Google does not only hold the first position in our overall ranking. When focusing on the indexing patterns this engine is superior since the first look at the results is impressive: No other search engine updates so many sites as constantly fast as Google.

Some interesting infos raised, when Opera 8.5 went free: Google is an important partner of Opera Software - because of the little search gizmo located in the browser, that's defaulted to Google's search engine, and for every search that originates from this browser, Google will give something back to Opera Software. That's how business goes.
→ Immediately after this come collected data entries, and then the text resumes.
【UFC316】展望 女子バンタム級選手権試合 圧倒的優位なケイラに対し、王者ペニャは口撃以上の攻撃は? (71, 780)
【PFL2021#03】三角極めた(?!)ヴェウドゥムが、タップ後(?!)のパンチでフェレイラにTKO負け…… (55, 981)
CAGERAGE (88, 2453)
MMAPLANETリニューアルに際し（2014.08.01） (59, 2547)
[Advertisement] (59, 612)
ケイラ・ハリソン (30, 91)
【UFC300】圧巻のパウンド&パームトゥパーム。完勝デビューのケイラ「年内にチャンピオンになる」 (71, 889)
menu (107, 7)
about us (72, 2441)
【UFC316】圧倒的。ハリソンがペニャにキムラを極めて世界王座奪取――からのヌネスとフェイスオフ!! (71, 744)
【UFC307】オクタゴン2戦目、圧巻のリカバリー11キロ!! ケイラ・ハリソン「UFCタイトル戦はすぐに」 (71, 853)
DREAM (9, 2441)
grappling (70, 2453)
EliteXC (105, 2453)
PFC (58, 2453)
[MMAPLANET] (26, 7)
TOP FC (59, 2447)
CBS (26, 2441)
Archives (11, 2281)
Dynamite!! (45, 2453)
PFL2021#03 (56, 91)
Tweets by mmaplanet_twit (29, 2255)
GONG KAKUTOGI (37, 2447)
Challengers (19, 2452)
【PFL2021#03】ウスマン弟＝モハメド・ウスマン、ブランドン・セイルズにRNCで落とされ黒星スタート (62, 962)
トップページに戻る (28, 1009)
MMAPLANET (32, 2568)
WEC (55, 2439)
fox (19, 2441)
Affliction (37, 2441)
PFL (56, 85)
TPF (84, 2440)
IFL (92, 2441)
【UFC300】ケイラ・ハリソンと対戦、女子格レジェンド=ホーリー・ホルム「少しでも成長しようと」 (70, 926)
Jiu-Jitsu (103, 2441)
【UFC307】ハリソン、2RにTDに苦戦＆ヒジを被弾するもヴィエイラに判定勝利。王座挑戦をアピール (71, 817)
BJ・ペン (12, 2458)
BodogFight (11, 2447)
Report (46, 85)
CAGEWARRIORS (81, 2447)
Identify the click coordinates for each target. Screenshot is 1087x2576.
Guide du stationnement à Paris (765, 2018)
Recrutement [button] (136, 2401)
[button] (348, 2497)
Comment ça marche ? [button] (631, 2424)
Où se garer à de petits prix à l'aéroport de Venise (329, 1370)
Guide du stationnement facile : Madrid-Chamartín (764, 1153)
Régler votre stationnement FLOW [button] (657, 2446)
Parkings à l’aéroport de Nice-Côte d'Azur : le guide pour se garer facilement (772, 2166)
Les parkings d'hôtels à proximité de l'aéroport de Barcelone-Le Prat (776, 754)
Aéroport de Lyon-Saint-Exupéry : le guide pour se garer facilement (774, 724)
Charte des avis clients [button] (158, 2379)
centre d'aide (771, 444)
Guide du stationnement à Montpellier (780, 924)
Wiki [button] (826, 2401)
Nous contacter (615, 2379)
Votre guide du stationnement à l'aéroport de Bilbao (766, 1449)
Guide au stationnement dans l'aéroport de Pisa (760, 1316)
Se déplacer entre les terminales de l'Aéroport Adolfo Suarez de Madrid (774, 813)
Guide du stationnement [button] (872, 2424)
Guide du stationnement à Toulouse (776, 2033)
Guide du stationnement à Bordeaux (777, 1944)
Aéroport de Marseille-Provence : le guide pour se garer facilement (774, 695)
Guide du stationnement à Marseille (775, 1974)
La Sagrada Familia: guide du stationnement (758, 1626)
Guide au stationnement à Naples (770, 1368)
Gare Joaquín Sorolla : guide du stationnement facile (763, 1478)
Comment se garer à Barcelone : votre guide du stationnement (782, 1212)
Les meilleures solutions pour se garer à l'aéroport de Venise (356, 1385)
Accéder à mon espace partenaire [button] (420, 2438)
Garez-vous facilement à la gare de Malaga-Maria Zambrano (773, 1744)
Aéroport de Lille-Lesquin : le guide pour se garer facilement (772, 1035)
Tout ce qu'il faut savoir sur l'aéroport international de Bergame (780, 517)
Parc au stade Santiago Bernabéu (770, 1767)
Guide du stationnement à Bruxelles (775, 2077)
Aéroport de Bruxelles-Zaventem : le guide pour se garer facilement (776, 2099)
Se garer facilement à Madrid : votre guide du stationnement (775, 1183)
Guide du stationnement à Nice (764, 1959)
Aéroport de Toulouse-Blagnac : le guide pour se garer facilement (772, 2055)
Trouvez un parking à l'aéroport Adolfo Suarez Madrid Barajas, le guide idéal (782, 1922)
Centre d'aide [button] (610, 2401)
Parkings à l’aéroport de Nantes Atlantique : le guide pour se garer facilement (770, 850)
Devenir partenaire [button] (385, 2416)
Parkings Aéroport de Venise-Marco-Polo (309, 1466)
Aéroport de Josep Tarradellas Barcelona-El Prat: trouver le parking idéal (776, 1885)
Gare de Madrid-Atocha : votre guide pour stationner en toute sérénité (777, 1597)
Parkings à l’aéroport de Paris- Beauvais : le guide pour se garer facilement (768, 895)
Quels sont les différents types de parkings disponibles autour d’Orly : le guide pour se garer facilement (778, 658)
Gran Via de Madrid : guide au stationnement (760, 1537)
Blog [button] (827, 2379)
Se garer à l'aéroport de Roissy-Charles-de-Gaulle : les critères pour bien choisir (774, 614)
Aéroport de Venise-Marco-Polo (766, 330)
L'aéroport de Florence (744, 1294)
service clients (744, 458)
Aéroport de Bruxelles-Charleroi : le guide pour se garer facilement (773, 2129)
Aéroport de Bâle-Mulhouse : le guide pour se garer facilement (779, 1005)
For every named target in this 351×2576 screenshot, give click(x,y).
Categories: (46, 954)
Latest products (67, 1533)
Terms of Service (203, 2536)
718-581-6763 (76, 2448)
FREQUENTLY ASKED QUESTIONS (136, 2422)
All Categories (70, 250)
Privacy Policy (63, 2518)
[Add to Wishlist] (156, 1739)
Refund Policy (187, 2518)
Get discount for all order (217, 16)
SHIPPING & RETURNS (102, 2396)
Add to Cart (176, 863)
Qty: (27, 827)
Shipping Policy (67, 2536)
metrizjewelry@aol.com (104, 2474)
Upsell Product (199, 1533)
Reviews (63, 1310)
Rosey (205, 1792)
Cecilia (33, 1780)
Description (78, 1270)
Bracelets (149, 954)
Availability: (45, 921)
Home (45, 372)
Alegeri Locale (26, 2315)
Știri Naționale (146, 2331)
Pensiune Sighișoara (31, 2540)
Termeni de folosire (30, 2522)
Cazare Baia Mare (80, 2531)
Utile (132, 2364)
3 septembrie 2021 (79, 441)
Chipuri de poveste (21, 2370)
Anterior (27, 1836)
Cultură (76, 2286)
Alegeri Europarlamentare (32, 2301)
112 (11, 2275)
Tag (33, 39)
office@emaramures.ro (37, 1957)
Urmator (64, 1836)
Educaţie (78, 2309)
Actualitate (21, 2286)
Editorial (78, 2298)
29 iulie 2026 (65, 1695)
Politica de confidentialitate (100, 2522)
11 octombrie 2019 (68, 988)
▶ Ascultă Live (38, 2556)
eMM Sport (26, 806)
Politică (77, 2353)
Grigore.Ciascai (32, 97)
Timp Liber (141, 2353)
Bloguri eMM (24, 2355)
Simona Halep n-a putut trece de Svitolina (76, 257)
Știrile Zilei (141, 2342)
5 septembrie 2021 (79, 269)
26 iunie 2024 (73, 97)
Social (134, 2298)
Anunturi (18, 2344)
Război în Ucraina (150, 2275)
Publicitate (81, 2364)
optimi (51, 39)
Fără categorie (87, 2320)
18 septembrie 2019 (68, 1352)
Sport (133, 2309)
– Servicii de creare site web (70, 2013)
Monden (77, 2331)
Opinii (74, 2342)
The rumors turned out to be true: Google has started a beta program for secure wireless communication (now just in San Francisco, later, NY will follow). Nobody knows what Google will do next, but apparently has to do something with the company's image.

NASA announces that Google will be an active partner of the agency ("09.28.05 - NASA Takes Google on Journey into Space"). That's a very positive image element. People will say: "well, if NASA trusts Google, then Google must hold some pretty interesting technologies. You can trust it, even up there, in space!".

Google hires people for [tam-tada-dam...]: GoogleTV. That's nice. Another good image there. And for the media part of the information, Google indexes a lot of TV shows on it's own servers. Yes, that's right: Google records lots of these shows and lets you play them online on Google Video.

Also, Google dominates in machine translation tests. Google scored the highest in Arabic-to-English and Chinese-to-English translation tests conducted by the National Institute of Science and Technology. The other two contestants were: IBM and University of Southern California's Information Sciences Institute.

Google has also lots of cool features, and, the most important thing, ever adding or improving them (maps.google.com, Google Desktop Search, Google Earth, Google Hello, Google Talk, Gmail, Google Translate, etc.). But the most accessible and useful of them remains simply Google. It has a clean start page, no ads, no lots of links, no banners. For the ones who want a more portal-like approach: Interactive Google.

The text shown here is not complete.